Milhous’s newest thing is to go outside with Edsel, where I watch them nervously from the back door, and
after each other around the back yard. Milhous gets a bottle-brush tail and Edsel smiles like a big huge giant baffoon.
I think Milhous was a good addition to this house.
I had my mammogram yesterday. No word yet. WHAT GIVES? It’s been 18 hours! My bra stopped lasting.
At my mammogram place, they have lockers to put your, you know, shirt while you’re in that cape. Each locker has a famous woman’s name on it, so you remember where yours was. I chose Lady Bird Johnson, seeing that we First Lady’d here yesterday. The other women in the waiting room were Calamity Jane and Coco Chanel. I asked. I feel like in real life those two wouldn’t have had much to say to one another. Maybe Lady Bird, being a politician’s wife, would have been good at finding their common ground.
Anyway, so now I wait.
I hate this part.
When I’m anxious like this, I sort of curl into a mental ball and obsess. I’m certain that’s the healthiest way to handle it. Oh, I Google. I think. I imagine. I delight all and sundry.
Anyone who tried to talk to me yesterday, on the inside I was all, what what WHAT? Why you bug? I’m tryina obsess. GOD.
…I just noticed Edsel growling, but in his “Blu stuck under this thing, mom” growl. It’s more of a plaintive moan. I see that Milhous has gone under the footstool and Eds wants him out. I just went to check that Milhous wasn’t horrified that something 86 times his size is sticking its snout at him, but Milhous is under there purring, so.
Yes. Definitely a good edition. If you’re Edsel. Or Milhous.
Let me go check my phone. Maybe they called while I was in the shower. At 7 a.m. Yeah. That sounds likely.
No calls. No emails.
I did, however, notice I left a plate next to the bed last night. I got hungry about 9:00 while I was reading, and got some cheese and crackers. Why so round.
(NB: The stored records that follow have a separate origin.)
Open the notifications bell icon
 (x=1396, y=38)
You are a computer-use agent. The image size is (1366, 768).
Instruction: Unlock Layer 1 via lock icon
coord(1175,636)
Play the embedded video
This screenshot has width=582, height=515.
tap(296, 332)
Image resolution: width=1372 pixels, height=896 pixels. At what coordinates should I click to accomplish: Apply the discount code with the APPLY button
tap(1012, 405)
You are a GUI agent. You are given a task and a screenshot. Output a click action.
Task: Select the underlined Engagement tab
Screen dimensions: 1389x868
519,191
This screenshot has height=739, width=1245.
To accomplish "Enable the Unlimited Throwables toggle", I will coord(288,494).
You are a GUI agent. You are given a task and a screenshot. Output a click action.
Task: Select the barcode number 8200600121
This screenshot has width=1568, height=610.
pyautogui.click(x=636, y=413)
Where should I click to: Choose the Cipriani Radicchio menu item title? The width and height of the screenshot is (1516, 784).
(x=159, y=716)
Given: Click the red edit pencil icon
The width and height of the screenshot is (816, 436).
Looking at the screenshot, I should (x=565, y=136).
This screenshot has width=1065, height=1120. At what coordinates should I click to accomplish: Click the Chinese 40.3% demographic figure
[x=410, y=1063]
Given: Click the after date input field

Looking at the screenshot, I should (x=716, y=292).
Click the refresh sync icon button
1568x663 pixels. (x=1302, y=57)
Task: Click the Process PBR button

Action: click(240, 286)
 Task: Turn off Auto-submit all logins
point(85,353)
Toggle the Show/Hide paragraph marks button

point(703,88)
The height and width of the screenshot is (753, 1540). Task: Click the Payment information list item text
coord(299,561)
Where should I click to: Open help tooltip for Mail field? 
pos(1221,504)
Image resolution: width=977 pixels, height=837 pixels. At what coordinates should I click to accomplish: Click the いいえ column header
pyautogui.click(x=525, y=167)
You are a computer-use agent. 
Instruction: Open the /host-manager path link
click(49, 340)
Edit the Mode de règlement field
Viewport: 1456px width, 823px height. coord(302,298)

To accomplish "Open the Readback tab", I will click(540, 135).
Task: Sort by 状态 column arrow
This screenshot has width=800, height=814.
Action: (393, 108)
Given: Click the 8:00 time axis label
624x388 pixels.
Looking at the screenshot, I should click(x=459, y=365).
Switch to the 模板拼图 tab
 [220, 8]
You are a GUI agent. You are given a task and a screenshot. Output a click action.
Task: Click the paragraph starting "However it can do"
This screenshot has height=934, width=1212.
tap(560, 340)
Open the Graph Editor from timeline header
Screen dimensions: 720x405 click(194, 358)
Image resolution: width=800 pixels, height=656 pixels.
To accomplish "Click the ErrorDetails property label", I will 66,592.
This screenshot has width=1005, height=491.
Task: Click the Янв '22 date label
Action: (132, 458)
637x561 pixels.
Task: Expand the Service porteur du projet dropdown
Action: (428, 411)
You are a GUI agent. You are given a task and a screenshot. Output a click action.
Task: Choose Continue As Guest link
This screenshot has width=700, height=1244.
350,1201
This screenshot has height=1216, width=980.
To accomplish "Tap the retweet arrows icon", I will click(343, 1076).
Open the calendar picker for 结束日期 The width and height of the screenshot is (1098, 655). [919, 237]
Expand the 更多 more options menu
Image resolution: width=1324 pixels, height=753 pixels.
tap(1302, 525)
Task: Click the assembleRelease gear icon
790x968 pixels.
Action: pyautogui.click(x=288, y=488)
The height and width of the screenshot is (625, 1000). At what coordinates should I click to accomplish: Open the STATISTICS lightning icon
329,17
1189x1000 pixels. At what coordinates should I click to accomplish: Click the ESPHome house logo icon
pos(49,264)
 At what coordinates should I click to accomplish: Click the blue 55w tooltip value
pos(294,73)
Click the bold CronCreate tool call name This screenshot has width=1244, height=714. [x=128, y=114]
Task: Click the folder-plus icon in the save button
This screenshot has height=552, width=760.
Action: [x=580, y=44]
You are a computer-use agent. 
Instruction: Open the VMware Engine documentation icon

I also just captured this on film. While I was putting the plate in the sink.
Do you think enough time has passed that I can check my phone again? Do you think there are women out there who have alternate seat cushions for holidays such as Christmas? Like, they put the blue ones up somewhere and replace them with red and green? Do you?
…I checked my phone. No new messages. Also, they said they’d send a letter anyway. So the only reason I’m checking my phone is that last year they called, said you need to come back. Not to be obsessive or anything, but they called two hours and 24 minutes after my original appointment last year. You shoulda SEEN me yesterday two hours and 24 minutes after my appointment. I was waiting for the ball to drop in Times Square. Without the joy, but with the chattering teeth.
I’d better get to work. My boss, current/fmr./current again, is considering Stitch Fix, as she had given it up for a time. “You could ask your readers if I should get special boxes,” she said, likely trying to distract me.
Imagine having to supervise June.
“Special boxes?” I asked, while Googling Millions of Ways to Die Waiting for Mammogram results.
“Yeah. You can get, for example, just pants.”
Oooo, just pants!
Or she could get all date-night clothes. Or My-Corporate-Job clothes. I have to look on Stitch Fix and see what all the choices are, then set up a poll for us.
But first I have to obsess.
Talk to you!
Handling it gracefully,
UPDATE: Just got an email. All is well with mammogram! I knew it. It was my positive thinking, and my ability to put it out of my mind.